Saturday, April 6, 2013

U.S. board faults California safety regulations in Chevron blaze

By Braden Reddall

RICHMOND, California (Reuters) - The federal agency investigating the fire that broke out in August at Chevron Corp's oil refinery in Richmond, California, faulted the state's regulatory system for not being proactive enough in preventing accidents.

"The California process safety regulatory system lacked sufficient well-trained, technically competent staff and also lacked more rigorous regulatory requirements to require Chevron to reduce safety risk," said the U.S. Chemical Safety Board's lead investigator Dan Tillema at a public hearing in Richmond on Friday.

CSB Western Regional Director Don Holmstrom called upon California to change its regulatory system to one called "safety case" in which high-hazard industrial plants such as crude oil refineries would not be allowed to begin operating until they have proven they have reduced all safety risks to as low as reasonably practicable.

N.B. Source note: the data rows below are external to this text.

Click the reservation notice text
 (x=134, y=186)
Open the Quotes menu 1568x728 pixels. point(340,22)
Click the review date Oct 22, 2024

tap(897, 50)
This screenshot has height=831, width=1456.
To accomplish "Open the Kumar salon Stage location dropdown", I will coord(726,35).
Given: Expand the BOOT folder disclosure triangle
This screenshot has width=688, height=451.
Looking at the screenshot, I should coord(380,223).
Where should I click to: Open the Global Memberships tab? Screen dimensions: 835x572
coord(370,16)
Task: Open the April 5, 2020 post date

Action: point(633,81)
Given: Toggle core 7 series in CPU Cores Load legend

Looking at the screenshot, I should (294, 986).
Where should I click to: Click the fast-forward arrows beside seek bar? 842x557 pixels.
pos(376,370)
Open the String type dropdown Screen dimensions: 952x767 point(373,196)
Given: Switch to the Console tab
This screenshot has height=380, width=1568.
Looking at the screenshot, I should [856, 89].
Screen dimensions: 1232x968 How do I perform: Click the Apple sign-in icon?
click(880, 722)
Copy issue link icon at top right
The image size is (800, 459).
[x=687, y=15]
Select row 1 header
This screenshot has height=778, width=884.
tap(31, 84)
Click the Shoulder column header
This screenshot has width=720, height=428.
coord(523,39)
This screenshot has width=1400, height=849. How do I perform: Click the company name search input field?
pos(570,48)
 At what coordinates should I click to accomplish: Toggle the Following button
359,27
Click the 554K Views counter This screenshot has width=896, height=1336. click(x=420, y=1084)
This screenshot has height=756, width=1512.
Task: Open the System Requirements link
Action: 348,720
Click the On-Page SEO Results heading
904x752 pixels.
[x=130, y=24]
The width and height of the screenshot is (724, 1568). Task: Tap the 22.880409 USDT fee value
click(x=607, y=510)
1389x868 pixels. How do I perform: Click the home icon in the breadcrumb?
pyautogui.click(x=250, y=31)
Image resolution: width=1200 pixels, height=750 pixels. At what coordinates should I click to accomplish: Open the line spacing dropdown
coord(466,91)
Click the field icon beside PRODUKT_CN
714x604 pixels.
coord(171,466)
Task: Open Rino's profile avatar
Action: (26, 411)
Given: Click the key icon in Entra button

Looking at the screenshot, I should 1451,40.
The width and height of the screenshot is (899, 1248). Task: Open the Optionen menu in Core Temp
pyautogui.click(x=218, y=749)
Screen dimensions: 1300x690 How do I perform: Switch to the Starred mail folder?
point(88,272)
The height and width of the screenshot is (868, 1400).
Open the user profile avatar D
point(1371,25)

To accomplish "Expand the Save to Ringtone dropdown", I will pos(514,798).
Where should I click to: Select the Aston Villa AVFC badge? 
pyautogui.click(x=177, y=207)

"That is a pre-condition for operating," Holmstrom said in a prepared statement at a public hearing before California legislators on Friday.

"There's a need for step change (in safety regulation)," Holmstrom said while answering questions during the Friday afternoon hearing. "The whole system needs improvement."

Holmstrom said the change to a safety case system would be a reversal from the current system in which high-hazard facilities are allowed to operate and are punished when they have a mishap or found in violation of a regulation.

Chevron said it would look at proposed changes in safety regulations.

"We will engage in constructive dialogue regarding any proposed industry-wide regulations that will allow us to remain competitive and operate at the highest levels of safety," said Chevron spokeswoman Melissa Ritchie.

In preliminary other findings released in the weeks following the fire, the Chemical Safety Board has faulted Chevron's failure to replace a heavily corroded pipe on the 245,000 barrel-per-day crude distillation unit that ruptured setting off the fire, which caused only minor injuries at the second-largest refinery in California.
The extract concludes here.